The Marion Forsman-Boushie Early Learning Center in Suquamish has had to make a lot of adjustments to continue to care for and educate children through the COVID-19 pandemic.

Their goals are to make sure kids, teachers and parents remain safe.

“I think we closed down the same day the governor issued his proclamation. We didn’t open our in-care center again until the end of June. July 6 was our first-day having kids back on site,” said Nigel Lawrence, director of the center.

The Suquamish Tribe was one of the first Native tribes to go along with Gov. Jay Inslee’s mandates during the initial statewide shutdown. The tribal government closed down its government buildings as well as the center.

The ELC serves from the smallest of babies to 11-year-old kids with infant care, child care, preschool, pre-kindergarten, and before and after school care for elementary students.

“We have thirteen classrooms here at the early learning center, and we usually have a teacher go into each classroom and give other teachers breaks. But now that would just be introducing another person’s germs; we didn’t want a carrier to be going from room to room spreading stuff,” Lawrence said.
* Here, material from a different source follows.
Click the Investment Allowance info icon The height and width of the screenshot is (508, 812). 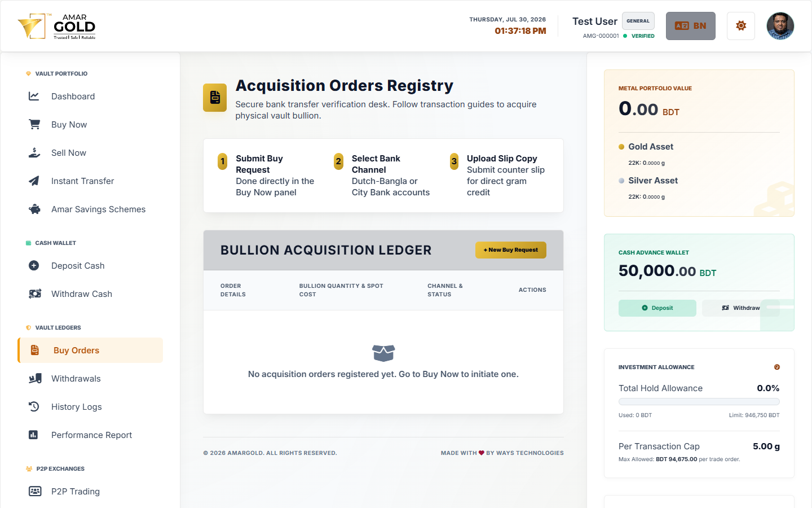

Now each classroom has one teacher, and each class is treated like a pod that sticks together. Students enter the classroom through different doors rather than the main school door. The teachers wait outside to take students’ temperatures while parents are discouraged from entering the center.

“They’re either standing under a canopy or sometimes they’re in these cute little plastic tents,” Lawrence said with a laugh.

Three of the classrooms are designated to the K-5 before- and after- school care, which has been reduced to two. The first nine weeks of the school year are online, placing extra strain on teachers that now have to use systems like Skyward and Zoom to do school.

“We are trying to come up with a system where my childcare teachers are not certified,elementary school teachers, and they don’t have access to these programs and all of that other stuff that parent and teacher do to check assignments,” Lawrence said.

During the shutdown, the ELC mainly focused on providing food and activities to students and families.

“We were providing weekly meal distributions. Parents could come and drive-through, and we would pack enough food for at least five days,” Lawrence said.

”We also had family activity packs; the teachers put together activities and lessons, and we encouraged the families to share pictures on Facebook doing the activities.

Lawrence said that’s much more than their mission. “We are just supposed to be providing child care.”

Each classroom has had to scale down its class sizes and reengineer the functionality of the room to keep kids and staff safe. Older kids classes have been scaled down from 28 to 12, and kids age 5 and older must wear masks indoors. Preschool rooms were reduced from 18 to eight students.

Though the ELC is supported and led by the Suquamish Tribe it is state and federally funded, and accepts members from other tribes as well as non-natives.

“We have to go through state and federal eligibility requirements, which are risk-factor based. A huge one is an income, low income, then there’s others like foster and homeless kids and various other risk factors and those are weighted.

“There are times where even though the tribe paid for this building and pays over 60 percent of the operating costs, there are times where tribal member children are running the risk of being squeezed out because of federal and state governments assistance on a low income,” Lawrence said.